Manchmal muss man es einfach so sagen: Wir sind stabil, nachhaltig, ehrlich, loyal, transparent. Ihr wisst, woran ihr bei uns seid.
Aber wir tun auch alles, damit es den Mitarbeitern gutgeht, und kommen ihnen sehr weit entgegen. Manche arbeiten lieber in Zwölf- statt in Acht-Stunden-Schichten. Darauf sind wir eingegangen, da sind wir flexibel. Wir zahlen Prämien zu den verschiedensten Anlässen. Wir holen die Leute mit unseren Bussen aus den umliegenden Dörfern ab. Es ist ein Riesenkatalog an Einzelmaßnahmen, mit denen wir beim Arbeitskräftemangel gegensteuern. Bis hin zu Sportwettbewerben, Kinderferienlagern und Ausflügen.
Wir haben gesagt, dass wir ein deutsches Dorf bauen wollen. Zwölf Häuschen mit Garten. Damit sich junge Familien hier ansiedeln und bei BauTex arbeiten. Das Projekt haben wir vor sieben Jahren angeschoben. Bis heute gibt es kein Bauland, wo wir es realisieren könnten.
Bei uns werden auch Kopfprämien gezahlt. Das ist heutzutage so, wenn man jemanden mitbringt oder empfiehlt und derjenige dann auch kommt, dann verdient man damit Geld. So entstehen ganz neue Geschäftsmodelle. Da stellst du so eine Gruppe ein und nach ein, zwei Monaten ziehen die weiter und verdienen sich anderswo wieder eine Kopfprämie. Diese Fluktuation ist natürlich nicht hilfreich.
Wir müssen auch mit den Gehältern nachziehen und mit unseren Produkten trotzdem konkurrenzfähig auf dem Markt bleiben. Meine Konkurrenz sind ja nicht die russischen Großunternehmen aus Moskau, sondern die chinesischen Hersteller. Ich glaube, die sehen Russland als Goldgrube, um ihre preisgünstigen Produkte abzusetzen. Lokale Hersteller gehen daran kaputt.

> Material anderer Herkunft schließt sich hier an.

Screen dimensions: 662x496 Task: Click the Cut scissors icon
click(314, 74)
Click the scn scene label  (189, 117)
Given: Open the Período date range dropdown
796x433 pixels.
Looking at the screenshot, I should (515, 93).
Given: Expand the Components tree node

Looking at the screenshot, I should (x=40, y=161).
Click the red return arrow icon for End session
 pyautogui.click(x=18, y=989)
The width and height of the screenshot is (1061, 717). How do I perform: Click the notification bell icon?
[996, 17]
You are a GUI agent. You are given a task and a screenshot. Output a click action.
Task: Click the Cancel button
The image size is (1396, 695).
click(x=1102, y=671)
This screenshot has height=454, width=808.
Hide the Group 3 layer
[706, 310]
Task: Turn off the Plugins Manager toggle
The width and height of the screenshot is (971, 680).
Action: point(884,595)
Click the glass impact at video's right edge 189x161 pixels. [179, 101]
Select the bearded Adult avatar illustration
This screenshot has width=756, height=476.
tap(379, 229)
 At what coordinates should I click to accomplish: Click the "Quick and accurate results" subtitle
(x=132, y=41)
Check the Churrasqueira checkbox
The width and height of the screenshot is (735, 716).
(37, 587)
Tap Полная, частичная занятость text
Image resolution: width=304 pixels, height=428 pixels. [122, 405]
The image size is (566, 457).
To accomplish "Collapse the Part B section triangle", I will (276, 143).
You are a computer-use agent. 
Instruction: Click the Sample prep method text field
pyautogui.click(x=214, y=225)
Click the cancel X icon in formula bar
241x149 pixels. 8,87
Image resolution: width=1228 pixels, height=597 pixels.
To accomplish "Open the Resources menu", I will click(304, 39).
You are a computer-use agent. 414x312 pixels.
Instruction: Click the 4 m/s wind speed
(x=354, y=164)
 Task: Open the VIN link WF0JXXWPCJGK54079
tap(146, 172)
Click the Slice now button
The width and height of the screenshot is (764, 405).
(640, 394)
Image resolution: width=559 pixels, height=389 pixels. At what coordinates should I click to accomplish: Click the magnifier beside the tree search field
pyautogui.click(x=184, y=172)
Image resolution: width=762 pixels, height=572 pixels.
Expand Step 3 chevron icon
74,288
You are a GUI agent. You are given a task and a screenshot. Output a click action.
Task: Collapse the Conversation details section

Mittelfristig werden die steigenden Gehälter dazu führen, dass Russland wieder unattraktiver als Wirtschaftsstandort wird. Das hatten wir früher schon mal, als der Rubel zu hart war in Relation zur Wirtschaftsleistung.
Ich kann nicht für alle sprechen, aber wir investieren weiter, sowohl in Menschen als auch in Maschinen.
Aufgeschrieben von Tino Künzel
Not am Mann
Allein in Moskau sind derzeit eine halbe Million Stellen unbesetzt. Und bis 2030 könnte sich die Zahl verdoppeln. Das sagte Bürgermeister Sergej Sobjanin der Nachrichtenagentur Tass. Doch ein lokales Problem ist das beileibe nicht. Acht von zehn Unternehmen in ganz Russland haben mit dem grassierenden Fachkräftemangel zu kämpfen, ergab eine Studie des Stellenportals Superjob. Besonders betroffen sind die Industrie und die Logistikbranche. Als Hauptgründe werden meist mangelnder Nachwuchs durch geburtenschwache Jahrgänge, ein empfindlicher Rückgang der Arbeitsmigration aus Nachbarländern und die Abwerbung von Arbeitskräften durch die gut dotierte Rüstungsindustrie genannt.